**Work required:** The response must consist of each line in the listing that has the word "computer" in it.

**Entries shown:**
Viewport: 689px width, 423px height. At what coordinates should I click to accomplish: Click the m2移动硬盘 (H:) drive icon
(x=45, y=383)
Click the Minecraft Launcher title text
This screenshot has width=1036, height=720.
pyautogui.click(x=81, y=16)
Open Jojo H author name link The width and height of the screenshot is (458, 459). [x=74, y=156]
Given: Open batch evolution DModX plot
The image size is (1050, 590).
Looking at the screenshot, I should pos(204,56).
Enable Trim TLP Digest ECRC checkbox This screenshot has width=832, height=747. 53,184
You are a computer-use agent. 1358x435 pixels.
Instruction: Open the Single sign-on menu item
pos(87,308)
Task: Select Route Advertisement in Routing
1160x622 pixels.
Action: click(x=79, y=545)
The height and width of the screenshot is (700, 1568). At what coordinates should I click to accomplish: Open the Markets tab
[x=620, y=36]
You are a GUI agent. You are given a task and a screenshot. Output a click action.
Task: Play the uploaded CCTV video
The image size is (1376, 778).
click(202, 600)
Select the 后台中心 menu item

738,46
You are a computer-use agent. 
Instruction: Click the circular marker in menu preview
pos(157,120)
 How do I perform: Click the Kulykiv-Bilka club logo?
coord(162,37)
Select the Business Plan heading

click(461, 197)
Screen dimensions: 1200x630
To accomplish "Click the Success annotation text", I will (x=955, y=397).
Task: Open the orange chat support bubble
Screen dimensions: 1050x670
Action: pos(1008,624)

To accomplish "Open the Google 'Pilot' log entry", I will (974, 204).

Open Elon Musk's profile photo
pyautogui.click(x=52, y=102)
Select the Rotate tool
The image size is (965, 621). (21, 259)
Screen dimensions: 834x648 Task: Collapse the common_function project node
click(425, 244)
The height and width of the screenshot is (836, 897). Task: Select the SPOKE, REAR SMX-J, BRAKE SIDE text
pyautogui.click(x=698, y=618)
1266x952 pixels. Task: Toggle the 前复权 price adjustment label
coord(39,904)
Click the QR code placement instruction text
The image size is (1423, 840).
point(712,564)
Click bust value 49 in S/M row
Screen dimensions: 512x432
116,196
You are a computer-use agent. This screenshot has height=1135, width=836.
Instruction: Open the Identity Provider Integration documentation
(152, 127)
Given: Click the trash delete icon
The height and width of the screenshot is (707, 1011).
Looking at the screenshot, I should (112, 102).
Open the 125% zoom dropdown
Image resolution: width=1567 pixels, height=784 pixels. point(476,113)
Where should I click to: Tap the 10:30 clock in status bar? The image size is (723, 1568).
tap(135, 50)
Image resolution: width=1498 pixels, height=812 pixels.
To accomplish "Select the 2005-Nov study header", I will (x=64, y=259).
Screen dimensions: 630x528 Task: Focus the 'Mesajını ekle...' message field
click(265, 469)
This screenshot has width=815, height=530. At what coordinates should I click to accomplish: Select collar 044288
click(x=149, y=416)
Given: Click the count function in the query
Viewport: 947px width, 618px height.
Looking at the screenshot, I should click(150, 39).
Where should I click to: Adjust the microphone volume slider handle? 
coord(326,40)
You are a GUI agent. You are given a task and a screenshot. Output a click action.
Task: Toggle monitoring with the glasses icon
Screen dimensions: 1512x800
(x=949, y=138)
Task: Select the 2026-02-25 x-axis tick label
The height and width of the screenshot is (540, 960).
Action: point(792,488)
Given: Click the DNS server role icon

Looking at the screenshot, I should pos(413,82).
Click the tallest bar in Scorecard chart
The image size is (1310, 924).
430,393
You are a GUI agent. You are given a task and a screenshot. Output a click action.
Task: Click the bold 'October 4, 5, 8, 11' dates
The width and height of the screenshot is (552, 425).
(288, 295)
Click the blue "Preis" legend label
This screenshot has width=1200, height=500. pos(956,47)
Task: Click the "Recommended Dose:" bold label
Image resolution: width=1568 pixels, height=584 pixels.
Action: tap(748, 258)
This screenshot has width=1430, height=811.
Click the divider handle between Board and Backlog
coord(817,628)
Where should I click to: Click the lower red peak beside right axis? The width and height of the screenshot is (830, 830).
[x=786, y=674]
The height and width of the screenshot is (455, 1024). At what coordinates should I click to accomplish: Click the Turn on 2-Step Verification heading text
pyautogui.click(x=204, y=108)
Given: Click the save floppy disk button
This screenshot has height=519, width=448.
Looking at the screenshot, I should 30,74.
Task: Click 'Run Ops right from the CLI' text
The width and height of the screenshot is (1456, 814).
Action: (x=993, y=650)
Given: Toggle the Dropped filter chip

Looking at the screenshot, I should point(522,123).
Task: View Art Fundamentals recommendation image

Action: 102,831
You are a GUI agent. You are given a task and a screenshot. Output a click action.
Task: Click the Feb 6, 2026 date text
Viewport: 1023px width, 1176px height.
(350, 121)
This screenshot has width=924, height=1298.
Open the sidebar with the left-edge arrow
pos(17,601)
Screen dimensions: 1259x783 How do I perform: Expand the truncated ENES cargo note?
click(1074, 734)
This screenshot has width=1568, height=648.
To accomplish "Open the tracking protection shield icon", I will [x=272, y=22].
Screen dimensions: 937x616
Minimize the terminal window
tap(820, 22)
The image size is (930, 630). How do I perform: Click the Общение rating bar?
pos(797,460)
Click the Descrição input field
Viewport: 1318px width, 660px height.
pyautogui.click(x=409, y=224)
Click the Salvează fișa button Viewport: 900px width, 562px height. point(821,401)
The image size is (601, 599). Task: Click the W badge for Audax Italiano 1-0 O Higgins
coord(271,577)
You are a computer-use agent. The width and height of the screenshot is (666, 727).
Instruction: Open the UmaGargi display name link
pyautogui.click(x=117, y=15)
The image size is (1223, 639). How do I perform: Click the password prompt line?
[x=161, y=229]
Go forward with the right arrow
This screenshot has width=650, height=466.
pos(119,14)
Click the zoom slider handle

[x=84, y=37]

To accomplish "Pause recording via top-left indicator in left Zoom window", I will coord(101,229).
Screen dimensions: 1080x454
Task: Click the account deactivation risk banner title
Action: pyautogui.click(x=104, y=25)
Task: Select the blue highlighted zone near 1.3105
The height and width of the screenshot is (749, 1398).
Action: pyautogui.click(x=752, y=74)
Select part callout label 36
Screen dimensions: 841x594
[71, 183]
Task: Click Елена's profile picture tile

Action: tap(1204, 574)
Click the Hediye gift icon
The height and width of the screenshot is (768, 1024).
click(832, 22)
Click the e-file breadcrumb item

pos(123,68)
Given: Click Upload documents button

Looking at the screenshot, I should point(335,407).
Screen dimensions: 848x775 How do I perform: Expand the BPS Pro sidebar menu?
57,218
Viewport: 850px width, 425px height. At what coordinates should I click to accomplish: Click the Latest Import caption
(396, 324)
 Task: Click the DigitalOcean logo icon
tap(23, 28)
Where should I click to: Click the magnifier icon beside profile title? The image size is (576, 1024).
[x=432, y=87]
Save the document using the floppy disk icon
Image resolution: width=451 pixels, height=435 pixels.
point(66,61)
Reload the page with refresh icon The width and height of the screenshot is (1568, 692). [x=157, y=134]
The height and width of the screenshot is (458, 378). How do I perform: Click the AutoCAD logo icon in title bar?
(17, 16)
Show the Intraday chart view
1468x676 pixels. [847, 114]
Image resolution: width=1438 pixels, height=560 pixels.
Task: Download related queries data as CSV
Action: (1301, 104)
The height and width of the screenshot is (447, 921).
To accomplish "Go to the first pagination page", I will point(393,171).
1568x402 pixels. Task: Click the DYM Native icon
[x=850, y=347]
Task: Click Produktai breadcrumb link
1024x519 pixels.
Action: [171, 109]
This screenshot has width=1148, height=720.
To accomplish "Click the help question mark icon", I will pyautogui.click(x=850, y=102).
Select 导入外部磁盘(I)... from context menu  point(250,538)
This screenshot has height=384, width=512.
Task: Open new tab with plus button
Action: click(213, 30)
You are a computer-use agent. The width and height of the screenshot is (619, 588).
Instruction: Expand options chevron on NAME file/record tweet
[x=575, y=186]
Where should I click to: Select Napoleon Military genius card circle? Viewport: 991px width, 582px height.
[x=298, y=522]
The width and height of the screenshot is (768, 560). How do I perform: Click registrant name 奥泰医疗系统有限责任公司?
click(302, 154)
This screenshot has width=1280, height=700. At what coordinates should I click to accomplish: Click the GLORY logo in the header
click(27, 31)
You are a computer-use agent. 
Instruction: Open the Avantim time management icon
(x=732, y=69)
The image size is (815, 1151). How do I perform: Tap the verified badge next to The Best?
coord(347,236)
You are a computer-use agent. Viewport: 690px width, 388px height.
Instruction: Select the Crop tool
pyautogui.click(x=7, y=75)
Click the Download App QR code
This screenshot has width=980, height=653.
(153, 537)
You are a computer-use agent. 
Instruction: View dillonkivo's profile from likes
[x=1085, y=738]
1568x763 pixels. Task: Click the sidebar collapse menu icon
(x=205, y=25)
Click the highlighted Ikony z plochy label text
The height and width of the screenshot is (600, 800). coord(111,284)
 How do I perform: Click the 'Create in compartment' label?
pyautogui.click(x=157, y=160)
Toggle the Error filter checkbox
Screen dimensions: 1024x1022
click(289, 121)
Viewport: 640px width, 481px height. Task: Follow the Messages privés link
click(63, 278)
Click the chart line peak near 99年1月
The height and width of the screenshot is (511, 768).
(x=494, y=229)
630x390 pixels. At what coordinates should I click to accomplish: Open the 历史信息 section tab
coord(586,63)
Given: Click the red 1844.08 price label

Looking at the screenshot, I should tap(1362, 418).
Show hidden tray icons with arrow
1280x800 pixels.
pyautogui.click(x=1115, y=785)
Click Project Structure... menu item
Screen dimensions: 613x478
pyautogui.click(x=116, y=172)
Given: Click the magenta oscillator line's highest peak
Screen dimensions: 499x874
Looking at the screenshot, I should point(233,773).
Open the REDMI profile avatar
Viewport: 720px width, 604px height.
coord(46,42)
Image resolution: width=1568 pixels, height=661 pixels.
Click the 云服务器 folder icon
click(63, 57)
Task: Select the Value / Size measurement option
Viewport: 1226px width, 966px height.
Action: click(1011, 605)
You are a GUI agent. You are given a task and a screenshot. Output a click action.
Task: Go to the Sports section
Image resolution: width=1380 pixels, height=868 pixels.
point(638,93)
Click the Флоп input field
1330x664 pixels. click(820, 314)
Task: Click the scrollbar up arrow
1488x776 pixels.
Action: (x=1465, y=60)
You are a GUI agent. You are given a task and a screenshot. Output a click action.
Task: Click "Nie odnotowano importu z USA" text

**Solution to this problem:**
You are a computer-use agent. 1358x435 pixels.
You are a computer-use agent. 
You are a computer-use agent. This screenshot has height=1135, width=836.
You are a computer-use agent. The width and height of the screenshot is (666, 727).
You are a computer-use agent. The width and height of the screenshot is (619, 588).
You are a computer-use agent. 
You are a computer-use agent. Viewport: 690px width, 388px height.
You are a computer-use agent. 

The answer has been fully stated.